Mercer leaned back in his chair, his hands behind his head, and stared through the tinted glass roof of the atrium at a tinted sky. “Sexy. Mysterious. Cultured. Gorgeous. Rich. Hell, if she were deaf and dumb and a nymphomaniac, she’d be the answer to every man’s prayer, wouldn’t she?”
“How long have you known her?”
“Since she moved here. About a year ago. She’s a bit of an artsy type, you know? Brought a lot of stuff with her, her own chauffeur . . .”

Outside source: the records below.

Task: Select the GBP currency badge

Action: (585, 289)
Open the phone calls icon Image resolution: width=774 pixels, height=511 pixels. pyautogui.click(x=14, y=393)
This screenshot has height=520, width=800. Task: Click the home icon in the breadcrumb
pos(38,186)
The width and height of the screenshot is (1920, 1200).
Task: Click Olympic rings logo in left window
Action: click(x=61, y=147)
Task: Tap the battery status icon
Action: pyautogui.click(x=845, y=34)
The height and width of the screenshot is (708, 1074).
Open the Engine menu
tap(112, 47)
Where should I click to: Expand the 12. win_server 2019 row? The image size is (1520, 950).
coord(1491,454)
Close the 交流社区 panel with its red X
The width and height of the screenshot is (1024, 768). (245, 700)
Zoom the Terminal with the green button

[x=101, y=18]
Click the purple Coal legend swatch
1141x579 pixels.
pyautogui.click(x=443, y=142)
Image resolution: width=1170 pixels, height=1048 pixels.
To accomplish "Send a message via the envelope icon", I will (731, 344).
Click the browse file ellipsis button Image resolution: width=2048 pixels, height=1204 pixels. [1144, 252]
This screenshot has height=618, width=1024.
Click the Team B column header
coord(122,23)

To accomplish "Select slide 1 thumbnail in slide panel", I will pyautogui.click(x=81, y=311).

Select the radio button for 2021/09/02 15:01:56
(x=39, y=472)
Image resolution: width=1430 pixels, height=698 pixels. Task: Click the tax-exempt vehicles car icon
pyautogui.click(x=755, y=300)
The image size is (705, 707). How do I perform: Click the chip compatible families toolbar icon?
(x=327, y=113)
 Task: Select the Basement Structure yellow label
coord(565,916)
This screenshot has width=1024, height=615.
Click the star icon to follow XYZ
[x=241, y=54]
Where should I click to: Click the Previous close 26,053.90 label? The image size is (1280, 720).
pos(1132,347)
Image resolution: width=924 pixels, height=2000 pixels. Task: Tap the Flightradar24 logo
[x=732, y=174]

“From where?” McGuire interrupted.
“Brazil. She was married to some wealthy guy in Rio. Owned a jewellery company, I heard. Anyway, she gave a lot of things to the museum when she settled here and they made a big splash about it. Appointed her a special patron, named a gallery after her, threw a party.” Mercer gave McGuire a sly grin. “That’s about the time I started getting interested in art.”
“I’d like to talk to her,” McGuire said.
Mercer raised his eyebrows and his soft face creased into a pulpy mass. “I have an idea,” he said as though plotting a conspiracy. “Why don’t I take you over and introduce you? I love excuses to see Glynnis in the afternoon.” He reached for the telephone.